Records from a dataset
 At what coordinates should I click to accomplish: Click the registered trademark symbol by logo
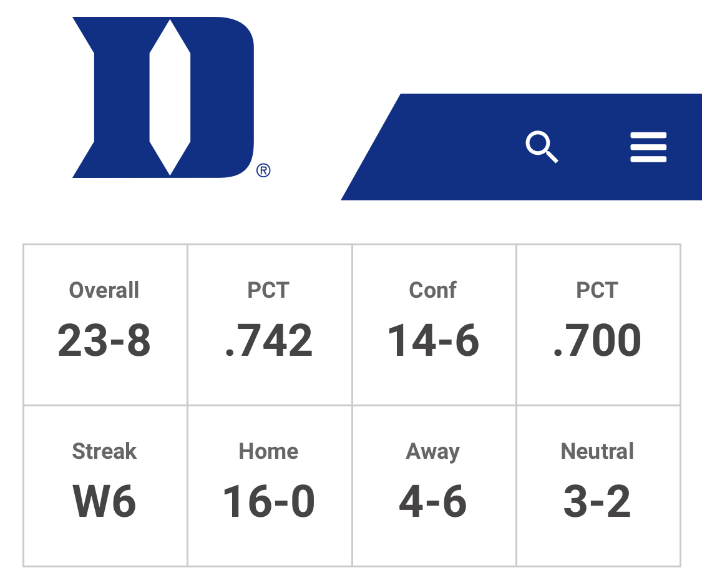click(263, 170)
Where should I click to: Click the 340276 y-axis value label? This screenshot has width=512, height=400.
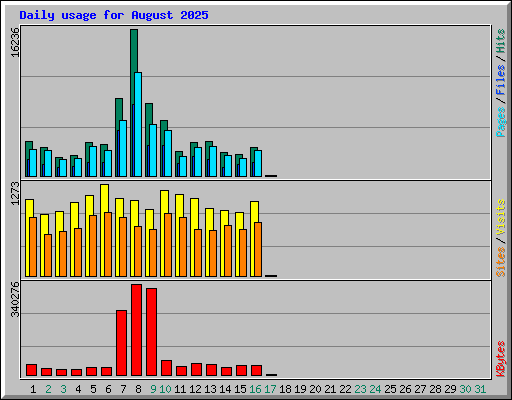[15, 299]
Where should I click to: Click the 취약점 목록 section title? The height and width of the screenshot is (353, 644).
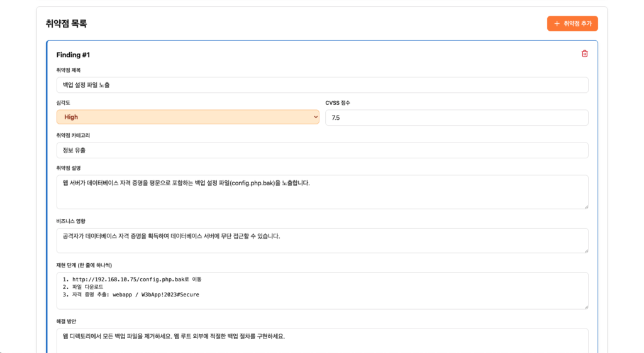tap(66, 24)
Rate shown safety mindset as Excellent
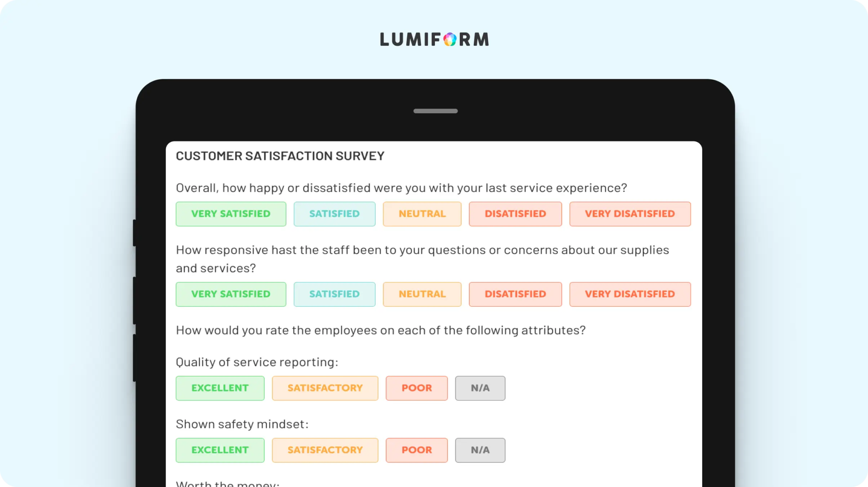This screenshot has height=487, width=868. pyautogui.click(x=220, y=450)
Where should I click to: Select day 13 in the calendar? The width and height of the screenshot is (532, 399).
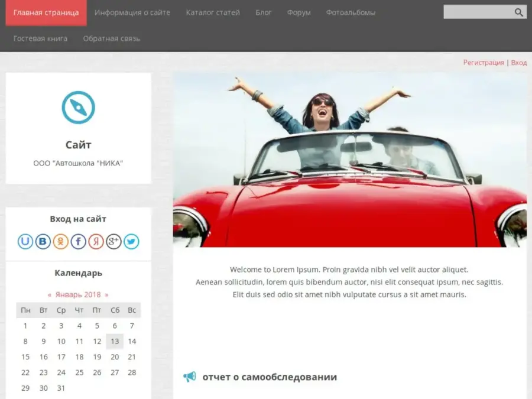pos(115,341)
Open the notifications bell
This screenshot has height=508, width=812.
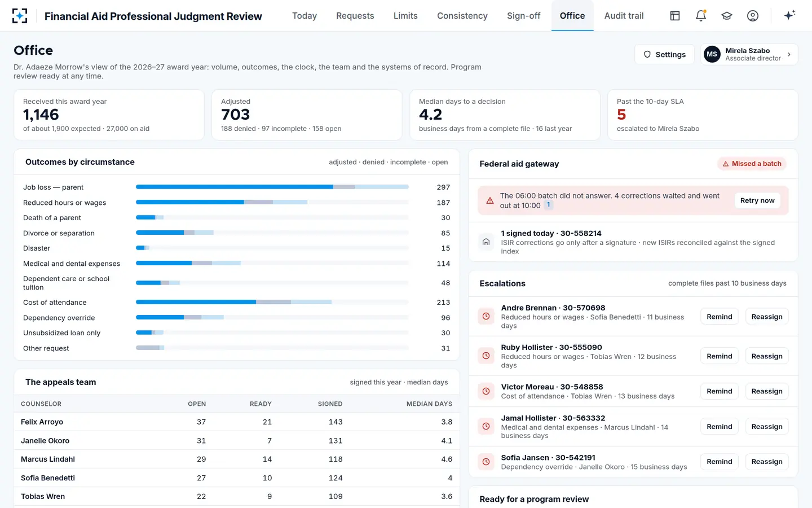pyautogui.click(x=701, y=16)
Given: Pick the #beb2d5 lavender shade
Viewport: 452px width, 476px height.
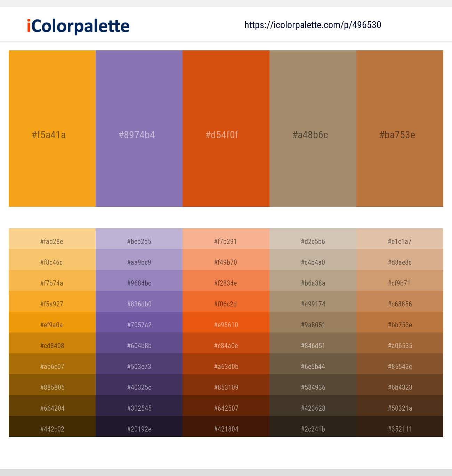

• **AIM OF THE TASK**: Copy every line of the data word for word, omitting the images.

• **TASK SOLUTION**:
 At what coordinates should I click to accomplish: Click the registered trademark symbol by logo
click(263, 170)
Where should I click to: Click the 340276 y-axis value label? This screenshot has width=512, height=400.
[15, 299]
Where should I click to: Click the 취약점 목록 section title? The height and width of the screenshot is (353, 644).
tap(66, 24)
Rate shown safety mindset as Excellent
This screenshot has height=487, width=868. pyautogui.click(x=220, y=450)
Where should I click to: Select day 13 in the calendar? The width and height of the screenshot is (532, 399).
pos(115,341)
Open the notifications bell
This screenshot has height=508, width=812.
pyautogui.click(x=701, y=16)
Given: Pick the #beb2d5 lavender shade
Viewport: 452px width, 476px height.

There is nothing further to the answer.